» **ASSIGNMENT**
Reproduce the listing exactly, keeping every word as it is.

» **PROVIDED INFORMATION**
# # #
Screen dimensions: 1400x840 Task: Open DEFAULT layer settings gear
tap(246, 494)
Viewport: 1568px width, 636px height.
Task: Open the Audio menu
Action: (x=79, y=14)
# # #
» **RESPONSE BELOW**
Screen dimensions: 1400x840 Task: Open DEFAULT layer settings gear
tap(246, 494)
Viewport: 1568px width, 636px height.
Task: Open the Audio menu
Action: (x=79, y=14)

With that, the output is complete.